Na São Petersburgo do século XIX, envolta pela atmosfera singular das noites claras do verão russo, um jovem sonhador e solitário percorre as ruas da cidade em longas caminhadas noturnas. Habituado a viver mais em seus pensamentos e fantasias do que em contato com outras pessoas, ele encontra nas avenidas, nos canais e nas paisagens urbanas um refúgio para sua melancolia e para a profunda solidão que marca sua existência. Em uma dessas noites, enquanto vaga sem rumo, o narrador depara-se com uma jovem chamada Nástienka, que, tomada pela tristeza, chora junto ao parapeito de um canal. Sensibilizado pela cena, aproxima-se para ajudá-la e, desse encontro inesperado, nasce uma relação marcada pela confiança, pela delicadeza e pela partilha de sonhos e confidências.

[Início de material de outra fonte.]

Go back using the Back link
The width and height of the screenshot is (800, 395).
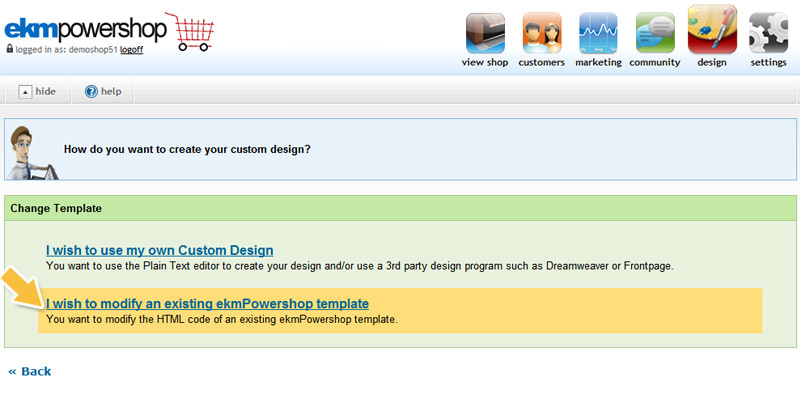pyautogui.click(x=30, y=371)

À medida que os dois se reencontram ao longo de quatro noites consecutivas, uma crescente intimidade se estabelece entre eles. O protagonista, que durante muito tempo vivera isolado e preso às próprias ilusões, passa a experimentar sentimentos até então desconhecidos, vislumbrando a possibilidade de uma vida diferente e mais feliz. A presença de Nástienka ilumina seus dias e parece afastá-lo da existência cinzenta e solitária que levava. Entretanto, a felicidade vivida pelos dois possui a mesma fragilidade e brevidade das próprias noites brancas de São Petersburgo. Entre esperanças, lembranças e promessas, a história conduz os personagens a um desfecho inesperado e profundamente comovente.